Daily Archives: September 29, 2011

Wellington cont…

South African Cultural Fest

Went into town to enjoy the actual cultural festival, now that I had the right day. It turned out that South Africa was the only country doing a festival or having a hospitality center. I knew there was a reason I loved being South African….American.

South African and proud

There were numerous tents scattered around showing a host of art, food, treats and biltong!!! The Biltong tent was my first stop and oh boy was it good. There was also a stage with traditional dance and music.

Biltong defined: essentially a hunk of salted and spiced dired meat.
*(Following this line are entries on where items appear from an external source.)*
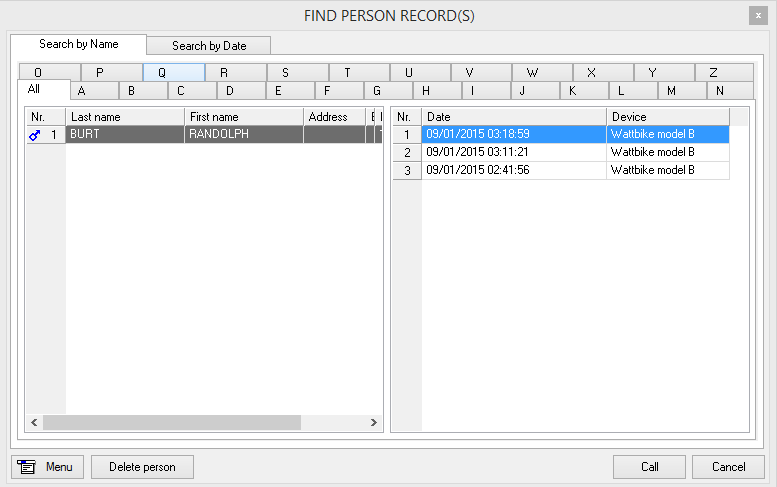Click the Call button

click(x=650, y=467)
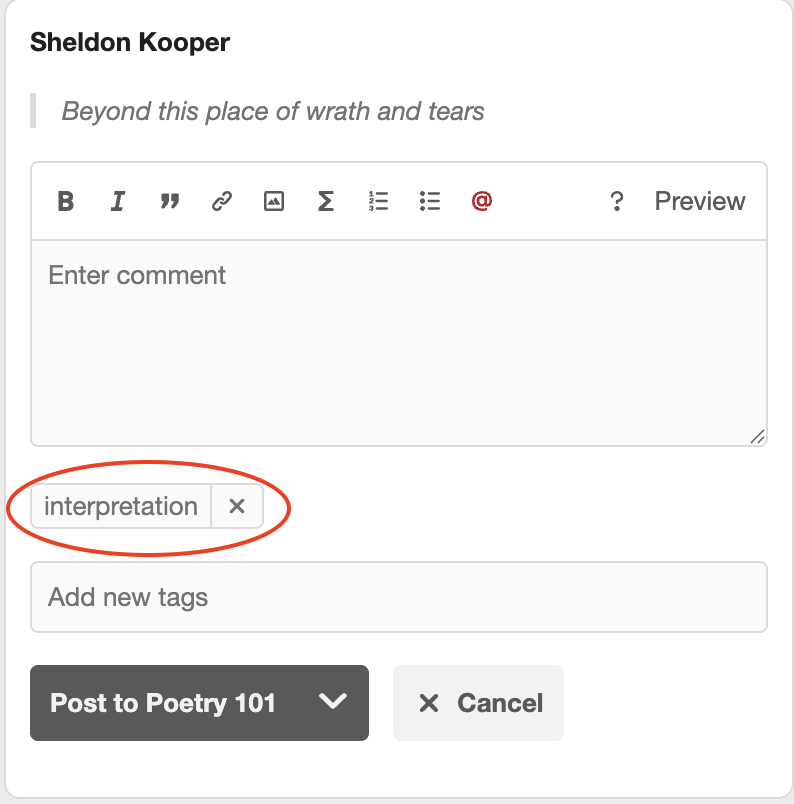The width and height of the screenshot is (794, 804).
Task: Start a numbered list
Action: (x=378, y=201)
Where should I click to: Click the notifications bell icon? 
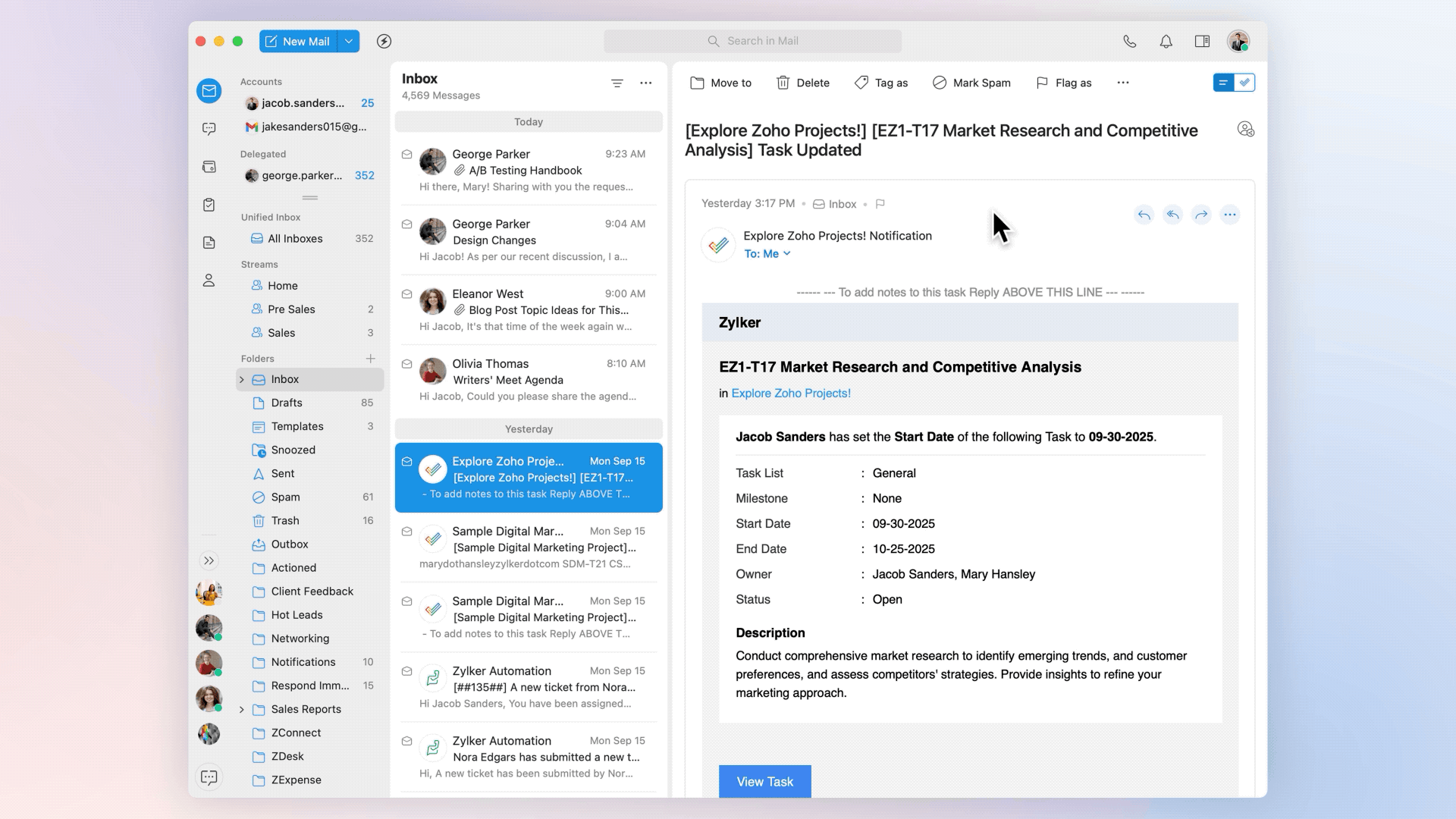[1166, 42]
And oh soooooo yummy!

I stopped into the High Comissioner’s tent where they were promoting tourism in SA. As I had time to kill over the next few weeks I offered my help if they needed it.

Emma showed up and I introduced her to biltong and a piece of droewors.

Simba the lion

Droewors defined: dried sausage. And just as yummy as biltong.

We got given free cupcakes

When Emma’s mom joined us I introduced them to Boerewors. I had hoped they would have pap, but they only had mashed potato. The boerewors was good but had turned a little dry.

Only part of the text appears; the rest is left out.